Ever since the Privacy Shield was declared invalid in the Schrems II case, there was no specific agreement or framework in place between the EU and the US to facilitate data transfers. In July 2023, the European Commission adopted the EU-US Data Privacy Framework, which helps facilitate data transfers between the EU and the US. You can read more about it here.
Due to the UK’s recent exit from the European Union, a special solution was needed. Hence, The UK Extension to the EU-US Data Privacy Framework (aka Data Bridge) was created to resolve the uncertainty and facilitate seamless data transfers.
The Data Privacy Framework is an adequacy decision of the European Commission which concludes that U.S. vendors participating in the framwork, ensures an adequate level of protection for personal data.
What is the UK-US Data Bridge?
The Data Bridge entered into force on October 12, 2023, allowing certifying entities to transfer personal data from the UK to the US easily.

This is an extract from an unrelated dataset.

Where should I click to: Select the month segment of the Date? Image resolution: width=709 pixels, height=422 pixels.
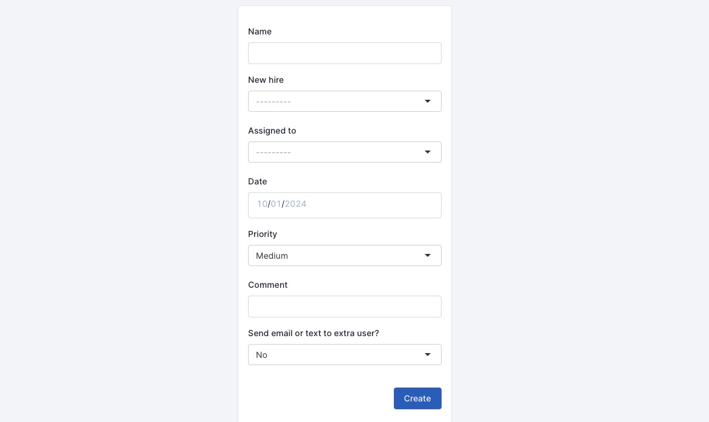click(x=262, y=204)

By extending the EU-US Data Privacy Framework, the UK’s Secretary of State established a data bridge with the United States. This extension is called the UK-US Data Bridge. This means that by following the certification process included in the Data Privacy Framework, UK companies can now transfer personal data to the United States.

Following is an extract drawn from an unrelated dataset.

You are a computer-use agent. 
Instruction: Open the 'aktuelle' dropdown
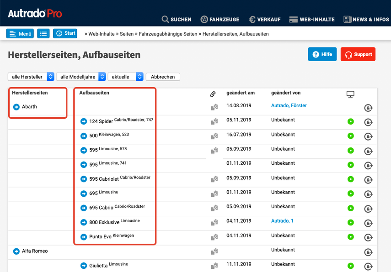click(125, 77)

Data Bridge allows organizations in the U.K. to transfer personal data to U.S. organizations that adhere to the “U.K. Extension to the EU-US Data Privacy Framework” without requiring additional safeguards, such as the U.K. version of EU standard contractual clauses or binding corporate policies.
How does the UK-US Data Bridge work?
The EU-US Data Privacy Framework is an opt-in certification scheme for US companies, enforced by the Federal Trade Commission (FTC) and Department of Transportation (DoT) and administered by the Department of Commerce (DoC).
Organizations must be certified to comply with a set of enforceable principles and requirements in order to be eligible to join the Data Privacy Framework. Data protection principles govern how a company uses, collects, and discloses personal data and are expressed in the form of commitments. US organizations who have been certified to the Data Privacy Framework can opt-in to receive data from the UK.
Once a US organization has been certified and is publicly placed on the Data Privacy Framework List on the DPF website, it can receive UK personal data through a UK-US data bridge.
UK-US Data Bridge – Challenges
DPF and UK-US Data Bridge have been criticized by both the Information Commissioner’s Office (ICO) and privacy activists. According to the ICO, UK data subjects may face risks if the safeguards identified are not properly applied in the UK-US Data Bridge Regulations.
Several potential issues are identified with the UK-US Data Bridge, including:
- The UK-US Data Bridge does not contain substantially similar rights to the UK GDPR’s such as the right to be forgotten, the right to withdraw consent, and the right to obtain a review of an automated decision by a human.
- The definition of ‘sensitive information’ under the UK-US Data Bridge does not specify all the ‘special categories of personal data’ of the UK GDPR.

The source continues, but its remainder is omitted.